Under Tocco, he said, the district standards were higher than the state minimums. That changed under Johnson. “We are going to return to that methodology,” he said. “We will sit down with our staff and our principals and develop new, higher standards” based on the latest version of the Texas Assessment of Knowledge and Skills. Setting higher standards should lead to more rigorous teaching throughout the year and thus to students being better prepared for standardized tests, he said.

Dansby made no criticism of his predecessor, but it was clear that his philosophy will be different in some areas.

“Another thing we must learn is that one size doesn’t fit all. Teachers here do not all have to be on the same page every day,” he said. “If their results show their children are learning, that is all that is necessary.

“What we must do is keep the emphasis on the children,” he said.

Then there are those other pesky issues, including the rising cost of the district’s outside legal fees and three whistleblower lawsuits that could prove very expensive for the cash-strapped district.

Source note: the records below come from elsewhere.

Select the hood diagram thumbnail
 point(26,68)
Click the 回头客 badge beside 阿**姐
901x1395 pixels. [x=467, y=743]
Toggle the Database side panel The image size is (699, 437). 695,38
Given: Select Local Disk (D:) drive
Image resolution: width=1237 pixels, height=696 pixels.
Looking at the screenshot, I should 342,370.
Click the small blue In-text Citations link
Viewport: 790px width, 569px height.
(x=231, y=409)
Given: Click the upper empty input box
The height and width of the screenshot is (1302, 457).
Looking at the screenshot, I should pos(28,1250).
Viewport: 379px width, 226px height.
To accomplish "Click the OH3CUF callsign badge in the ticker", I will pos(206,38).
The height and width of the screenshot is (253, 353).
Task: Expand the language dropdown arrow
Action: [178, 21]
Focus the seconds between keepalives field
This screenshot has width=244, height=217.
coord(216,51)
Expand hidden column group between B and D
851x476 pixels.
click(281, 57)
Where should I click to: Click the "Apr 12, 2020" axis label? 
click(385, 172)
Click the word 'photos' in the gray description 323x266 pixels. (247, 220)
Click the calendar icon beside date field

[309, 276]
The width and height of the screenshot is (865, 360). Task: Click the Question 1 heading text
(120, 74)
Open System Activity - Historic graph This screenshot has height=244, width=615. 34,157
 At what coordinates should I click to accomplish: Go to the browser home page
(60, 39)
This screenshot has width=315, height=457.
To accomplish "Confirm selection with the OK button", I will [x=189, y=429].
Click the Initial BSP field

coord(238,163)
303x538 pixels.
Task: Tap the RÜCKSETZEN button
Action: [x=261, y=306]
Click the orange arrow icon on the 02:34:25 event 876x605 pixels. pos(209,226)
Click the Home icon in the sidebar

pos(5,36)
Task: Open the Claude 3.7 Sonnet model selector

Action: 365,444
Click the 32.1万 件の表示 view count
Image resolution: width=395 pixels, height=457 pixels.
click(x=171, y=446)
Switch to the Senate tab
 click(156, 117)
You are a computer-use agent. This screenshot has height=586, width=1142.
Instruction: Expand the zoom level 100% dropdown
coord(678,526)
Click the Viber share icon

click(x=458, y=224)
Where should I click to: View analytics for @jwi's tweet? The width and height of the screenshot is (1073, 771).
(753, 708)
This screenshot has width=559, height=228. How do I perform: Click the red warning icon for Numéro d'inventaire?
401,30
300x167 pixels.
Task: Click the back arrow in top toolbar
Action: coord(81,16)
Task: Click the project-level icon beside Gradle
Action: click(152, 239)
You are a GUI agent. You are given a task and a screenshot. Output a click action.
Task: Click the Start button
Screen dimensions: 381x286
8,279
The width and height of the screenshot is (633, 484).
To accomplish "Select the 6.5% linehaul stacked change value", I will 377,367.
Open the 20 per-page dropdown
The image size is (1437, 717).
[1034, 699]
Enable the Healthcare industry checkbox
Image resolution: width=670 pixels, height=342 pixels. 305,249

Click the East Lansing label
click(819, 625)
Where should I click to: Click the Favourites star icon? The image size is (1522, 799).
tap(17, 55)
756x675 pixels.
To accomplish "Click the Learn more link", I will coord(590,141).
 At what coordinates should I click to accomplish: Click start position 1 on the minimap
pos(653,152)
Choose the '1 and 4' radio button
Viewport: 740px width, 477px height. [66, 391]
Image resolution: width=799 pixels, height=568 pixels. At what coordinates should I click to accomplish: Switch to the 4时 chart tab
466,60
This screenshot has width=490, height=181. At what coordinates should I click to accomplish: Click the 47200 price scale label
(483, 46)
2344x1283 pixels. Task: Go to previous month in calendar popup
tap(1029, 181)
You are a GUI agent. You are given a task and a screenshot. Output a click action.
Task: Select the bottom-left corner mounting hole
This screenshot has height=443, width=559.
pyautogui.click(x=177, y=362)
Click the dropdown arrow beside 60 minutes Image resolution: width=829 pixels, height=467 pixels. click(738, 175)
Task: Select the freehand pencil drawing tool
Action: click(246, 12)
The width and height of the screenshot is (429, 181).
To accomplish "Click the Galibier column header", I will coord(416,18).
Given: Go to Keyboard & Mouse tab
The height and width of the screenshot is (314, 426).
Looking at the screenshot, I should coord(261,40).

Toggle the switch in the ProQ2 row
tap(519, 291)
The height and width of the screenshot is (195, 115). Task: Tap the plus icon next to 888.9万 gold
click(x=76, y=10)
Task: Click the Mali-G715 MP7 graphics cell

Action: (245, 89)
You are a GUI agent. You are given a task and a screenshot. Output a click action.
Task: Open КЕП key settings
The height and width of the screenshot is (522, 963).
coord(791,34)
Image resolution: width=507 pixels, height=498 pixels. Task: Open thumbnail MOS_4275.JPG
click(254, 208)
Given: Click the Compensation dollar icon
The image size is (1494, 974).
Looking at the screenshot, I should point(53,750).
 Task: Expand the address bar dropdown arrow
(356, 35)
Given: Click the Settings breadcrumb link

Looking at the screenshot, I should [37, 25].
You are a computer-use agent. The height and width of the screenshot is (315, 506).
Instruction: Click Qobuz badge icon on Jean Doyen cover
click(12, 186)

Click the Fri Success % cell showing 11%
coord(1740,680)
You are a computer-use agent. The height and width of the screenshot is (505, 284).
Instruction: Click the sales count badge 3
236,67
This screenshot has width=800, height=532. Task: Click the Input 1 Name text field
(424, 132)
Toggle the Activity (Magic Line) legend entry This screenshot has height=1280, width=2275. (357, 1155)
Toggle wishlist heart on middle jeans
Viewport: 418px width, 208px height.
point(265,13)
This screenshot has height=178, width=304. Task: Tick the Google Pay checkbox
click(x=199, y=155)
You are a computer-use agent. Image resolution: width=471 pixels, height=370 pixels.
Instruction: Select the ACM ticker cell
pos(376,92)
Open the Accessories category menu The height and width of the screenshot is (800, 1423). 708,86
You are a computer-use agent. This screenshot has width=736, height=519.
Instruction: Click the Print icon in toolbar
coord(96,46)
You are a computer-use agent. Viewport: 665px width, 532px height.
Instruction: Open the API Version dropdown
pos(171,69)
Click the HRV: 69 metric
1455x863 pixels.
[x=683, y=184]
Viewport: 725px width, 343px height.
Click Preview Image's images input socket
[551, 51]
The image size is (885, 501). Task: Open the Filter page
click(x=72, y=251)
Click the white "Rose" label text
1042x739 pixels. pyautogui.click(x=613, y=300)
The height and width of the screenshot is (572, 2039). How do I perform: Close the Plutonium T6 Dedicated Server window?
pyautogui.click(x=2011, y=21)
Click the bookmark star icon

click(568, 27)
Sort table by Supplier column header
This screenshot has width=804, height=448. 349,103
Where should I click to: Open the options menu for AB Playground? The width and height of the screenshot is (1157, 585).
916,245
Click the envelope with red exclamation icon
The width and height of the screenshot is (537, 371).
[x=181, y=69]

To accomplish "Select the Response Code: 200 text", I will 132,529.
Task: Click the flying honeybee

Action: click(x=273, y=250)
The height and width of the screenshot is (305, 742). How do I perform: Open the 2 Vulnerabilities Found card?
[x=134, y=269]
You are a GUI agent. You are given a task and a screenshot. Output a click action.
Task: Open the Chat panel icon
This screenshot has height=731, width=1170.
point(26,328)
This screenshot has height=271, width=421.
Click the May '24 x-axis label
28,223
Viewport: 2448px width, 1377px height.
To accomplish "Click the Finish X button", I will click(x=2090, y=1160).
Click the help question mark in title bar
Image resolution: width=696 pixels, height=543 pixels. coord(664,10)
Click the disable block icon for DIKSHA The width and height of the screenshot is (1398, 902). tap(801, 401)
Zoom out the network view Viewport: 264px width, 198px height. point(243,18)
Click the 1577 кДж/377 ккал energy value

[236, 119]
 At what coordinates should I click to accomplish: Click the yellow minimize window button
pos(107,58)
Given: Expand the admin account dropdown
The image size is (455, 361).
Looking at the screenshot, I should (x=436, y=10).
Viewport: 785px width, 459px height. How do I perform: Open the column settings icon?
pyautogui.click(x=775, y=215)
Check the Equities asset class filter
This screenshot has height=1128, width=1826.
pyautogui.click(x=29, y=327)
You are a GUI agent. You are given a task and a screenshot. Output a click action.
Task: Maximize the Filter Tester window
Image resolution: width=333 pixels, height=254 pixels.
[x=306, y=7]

Dansby said he is aware of the lawsuits only to the extent of “what I have read in the newspapers,” but vowed to get up to speed.

He acknowledged that there is a perception that those who speak out about wrongdoing get punished. He said his door will be open to employees and the public, without retaliation.

In recent months he has concentrated on managing the $593 million bond program, the largest in Tarrant County history.

The bond program is on time and thus far running below budget by about $60 million, Sutherland said. Five new environmentally friendly schools will be open by August.

Dansby grew up in the Stop Six neighborhood in East Fort Worth, one of seven children whose parents instilled in them a love of learning, he said. He graduated from Dunbar High School and earned degrees from the University of Texas at Arlington and Tarleton State University. He and his wife Sharon have been married for 28 years and have two daughters. They live in East Fort Worth.

The Rev. Kyev Tatum, head of the Tarrant County Chapter of the Southern Christian Leadership Conference, said that having grown up in a poor, inner-city minority community, Dansby can serve as a role model for students who are poor or non-white. About 85 percent of Fort Worth students are racial minorities, and more than 70 percent are considered economically disadvantaged.

Shaw brought up the issue of race when the school board was discussing an interim superintendent. When a majority of the board seemed reluctant to appoint Dansby, Shaw said publicly that if the longtime black administrator wasn’t promoted, it would send an obvious message to the community: The district, with its overwhelmingly minority makeup, was still “not ready for a minority superintendent.”

Dansby declined to talk about race except in the overall context of the district. “We are going to revisit the diversity issues,” he said. “I have an understanding of what it takes to deal with children of poverty.”